How to Store Historical Data Much More Efficiently

Author:Murphy  |  View: 20726  |  Time: 2025-03-23 12:45:11
Photo by Supratik Deshmukh on Unsplash

In an era where companies and organizations are collecting more data than ever before, datasets tend to accumulate millions of unnecessary rows that don't contain any new or valuable information. In this article, we'll focus on a critical aspect of data management: deleting rows in a dataset if they provide no added value, using PySpark*.

*PySpark is used over pandas when dealing with very large datasets because it can process data across multiple computers, making it faster and more scalable. Pandas works well for smaller datasets that can fit in memory on a single machine but may become slow or even impractical for big data.

Let's imagine the following situation: you work as a data engineer/scientist in the maintenance department of a real estate company.

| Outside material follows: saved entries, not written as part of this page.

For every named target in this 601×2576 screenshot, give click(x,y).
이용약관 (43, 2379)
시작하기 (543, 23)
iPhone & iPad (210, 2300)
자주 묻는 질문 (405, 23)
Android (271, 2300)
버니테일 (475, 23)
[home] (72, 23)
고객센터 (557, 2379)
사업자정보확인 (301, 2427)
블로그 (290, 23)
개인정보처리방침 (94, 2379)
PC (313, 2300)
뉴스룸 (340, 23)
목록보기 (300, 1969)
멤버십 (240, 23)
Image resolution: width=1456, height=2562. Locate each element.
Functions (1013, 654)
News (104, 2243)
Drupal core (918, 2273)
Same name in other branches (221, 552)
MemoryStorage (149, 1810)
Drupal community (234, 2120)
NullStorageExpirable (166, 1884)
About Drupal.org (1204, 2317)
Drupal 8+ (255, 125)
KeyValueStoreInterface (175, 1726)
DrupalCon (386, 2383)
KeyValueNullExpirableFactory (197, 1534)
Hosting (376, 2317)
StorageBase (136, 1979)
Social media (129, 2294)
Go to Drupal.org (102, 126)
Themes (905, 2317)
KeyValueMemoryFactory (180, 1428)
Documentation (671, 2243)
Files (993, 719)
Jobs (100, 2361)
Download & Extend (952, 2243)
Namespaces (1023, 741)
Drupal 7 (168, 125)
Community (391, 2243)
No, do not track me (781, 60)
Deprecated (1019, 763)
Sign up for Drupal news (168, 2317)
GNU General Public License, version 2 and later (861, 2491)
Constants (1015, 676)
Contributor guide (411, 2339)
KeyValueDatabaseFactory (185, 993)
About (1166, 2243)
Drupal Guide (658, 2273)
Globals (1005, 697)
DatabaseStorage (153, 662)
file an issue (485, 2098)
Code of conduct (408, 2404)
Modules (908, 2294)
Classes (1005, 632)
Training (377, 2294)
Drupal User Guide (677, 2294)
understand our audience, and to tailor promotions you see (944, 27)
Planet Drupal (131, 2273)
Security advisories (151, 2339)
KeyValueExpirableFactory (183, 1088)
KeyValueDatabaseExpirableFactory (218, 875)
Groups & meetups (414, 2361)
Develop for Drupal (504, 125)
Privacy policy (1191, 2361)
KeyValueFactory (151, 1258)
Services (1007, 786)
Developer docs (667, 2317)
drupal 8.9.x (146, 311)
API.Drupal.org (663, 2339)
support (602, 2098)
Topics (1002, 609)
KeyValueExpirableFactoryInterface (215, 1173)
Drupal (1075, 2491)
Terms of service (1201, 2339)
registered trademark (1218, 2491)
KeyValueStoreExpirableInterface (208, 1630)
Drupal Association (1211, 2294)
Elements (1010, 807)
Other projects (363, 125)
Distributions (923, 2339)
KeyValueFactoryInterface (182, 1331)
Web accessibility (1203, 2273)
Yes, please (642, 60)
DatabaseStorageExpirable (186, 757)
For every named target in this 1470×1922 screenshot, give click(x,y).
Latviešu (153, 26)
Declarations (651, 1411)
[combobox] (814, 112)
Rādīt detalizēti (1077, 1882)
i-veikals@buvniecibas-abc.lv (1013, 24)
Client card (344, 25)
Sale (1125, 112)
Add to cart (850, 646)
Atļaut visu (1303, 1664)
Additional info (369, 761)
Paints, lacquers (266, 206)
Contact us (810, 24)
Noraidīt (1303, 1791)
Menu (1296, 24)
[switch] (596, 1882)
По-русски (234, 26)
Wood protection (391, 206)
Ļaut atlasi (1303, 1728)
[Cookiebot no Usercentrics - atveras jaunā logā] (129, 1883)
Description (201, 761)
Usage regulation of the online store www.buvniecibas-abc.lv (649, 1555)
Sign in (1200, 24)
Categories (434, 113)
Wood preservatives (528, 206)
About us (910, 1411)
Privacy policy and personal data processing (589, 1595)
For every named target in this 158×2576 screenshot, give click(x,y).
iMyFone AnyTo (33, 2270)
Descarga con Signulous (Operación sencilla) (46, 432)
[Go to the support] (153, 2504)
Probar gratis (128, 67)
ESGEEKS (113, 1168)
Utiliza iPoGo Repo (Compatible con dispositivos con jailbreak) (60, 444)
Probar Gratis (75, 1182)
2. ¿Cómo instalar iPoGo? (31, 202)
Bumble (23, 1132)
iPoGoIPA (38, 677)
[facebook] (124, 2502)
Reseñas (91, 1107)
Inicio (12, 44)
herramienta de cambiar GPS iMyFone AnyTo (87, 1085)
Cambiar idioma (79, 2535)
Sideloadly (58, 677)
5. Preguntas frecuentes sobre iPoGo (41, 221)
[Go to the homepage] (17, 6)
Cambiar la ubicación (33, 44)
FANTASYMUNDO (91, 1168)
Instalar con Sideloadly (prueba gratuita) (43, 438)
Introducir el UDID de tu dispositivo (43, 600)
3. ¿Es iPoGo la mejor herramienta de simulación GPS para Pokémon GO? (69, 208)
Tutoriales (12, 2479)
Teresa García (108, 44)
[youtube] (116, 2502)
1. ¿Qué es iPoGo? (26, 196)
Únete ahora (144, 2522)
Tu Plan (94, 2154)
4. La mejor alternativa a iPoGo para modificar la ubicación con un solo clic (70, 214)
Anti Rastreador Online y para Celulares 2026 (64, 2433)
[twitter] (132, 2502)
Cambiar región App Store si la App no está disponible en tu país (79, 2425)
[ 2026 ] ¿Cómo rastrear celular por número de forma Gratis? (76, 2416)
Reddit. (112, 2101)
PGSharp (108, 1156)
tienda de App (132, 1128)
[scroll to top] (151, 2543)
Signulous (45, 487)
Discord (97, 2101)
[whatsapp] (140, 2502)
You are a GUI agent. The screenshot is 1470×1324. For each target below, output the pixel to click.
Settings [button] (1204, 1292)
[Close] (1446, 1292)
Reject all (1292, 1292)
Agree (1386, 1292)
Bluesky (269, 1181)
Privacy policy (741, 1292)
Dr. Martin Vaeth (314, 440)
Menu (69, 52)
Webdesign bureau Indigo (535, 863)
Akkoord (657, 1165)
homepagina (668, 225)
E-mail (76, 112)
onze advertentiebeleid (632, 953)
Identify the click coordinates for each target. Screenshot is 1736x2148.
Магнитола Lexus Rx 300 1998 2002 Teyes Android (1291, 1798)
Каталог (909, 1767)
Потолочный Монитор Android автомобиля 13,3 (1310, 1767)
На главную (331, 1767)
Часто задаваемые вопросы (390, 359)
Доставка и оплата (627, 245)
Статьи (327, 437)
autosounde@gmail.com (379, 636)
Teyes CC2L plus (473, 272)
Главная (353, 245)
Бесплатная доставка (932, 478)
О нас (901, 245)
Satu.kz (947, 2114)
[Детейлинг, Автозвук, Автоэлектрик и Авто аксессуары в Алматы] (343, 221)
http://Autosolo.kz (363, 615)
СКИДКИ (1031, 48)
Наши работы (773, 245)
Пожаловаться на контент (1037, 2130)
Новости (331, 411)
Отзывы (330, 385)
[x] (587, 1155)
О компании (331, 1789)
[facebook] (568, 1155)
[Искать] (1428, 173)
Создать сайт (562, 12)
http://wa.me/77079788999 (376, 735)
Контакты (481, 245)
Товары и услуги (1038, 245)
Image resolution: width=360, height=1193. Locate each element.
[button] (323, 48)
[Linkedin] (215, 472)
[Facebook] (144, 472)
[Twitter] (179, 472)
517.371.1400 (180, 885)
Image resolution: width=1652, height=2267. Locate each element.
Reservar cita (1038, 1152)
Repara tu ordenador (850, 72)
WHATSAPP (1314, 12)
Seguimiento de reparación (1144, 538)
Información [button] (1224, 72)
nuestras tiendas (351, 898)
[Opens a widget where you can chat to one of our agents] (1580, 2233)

For the past ten years, your company has done a full load of all maintenance data from an external database containing the conditions of your buildings and stored it in the company's cloud storage. The data could e.g. look like this:

[image by Author]

Three columns are present in this dataset:

  • id -> for the ID of the building.
  • condition -> an integer between 1 (terrible) and 10 (excellent) that represents the condition of the building.
  • import_date -> a datetime column representing the day this row was imported from the external software.

To create this dataset yourself please run the snippet below:

from pyspark.sql import SparkSession, Row
from pyspark.sql.functions as f
from pyspark.sql.types import IntegerType, DateType
import random

# set the seed to get same results when rerunning
random.seed(42)

# create a spark session
spark = SparkSession.builder.getOrCreate()

# create id list
ids = list(range(1, 11))  # Adjust this list size to meet the desired number of unique IDs

# create two possible conditions for each id
conditions = [[random.randint(1, 10) for _ in range(2)] for _ in ids]

# create a list of tuples where each tuple is a row
rows = [(id, random.choice(conditions[id-1]), date) 
        for id in ids for date in ['2023-01-01', '2023-01-02', '2023-01-03']]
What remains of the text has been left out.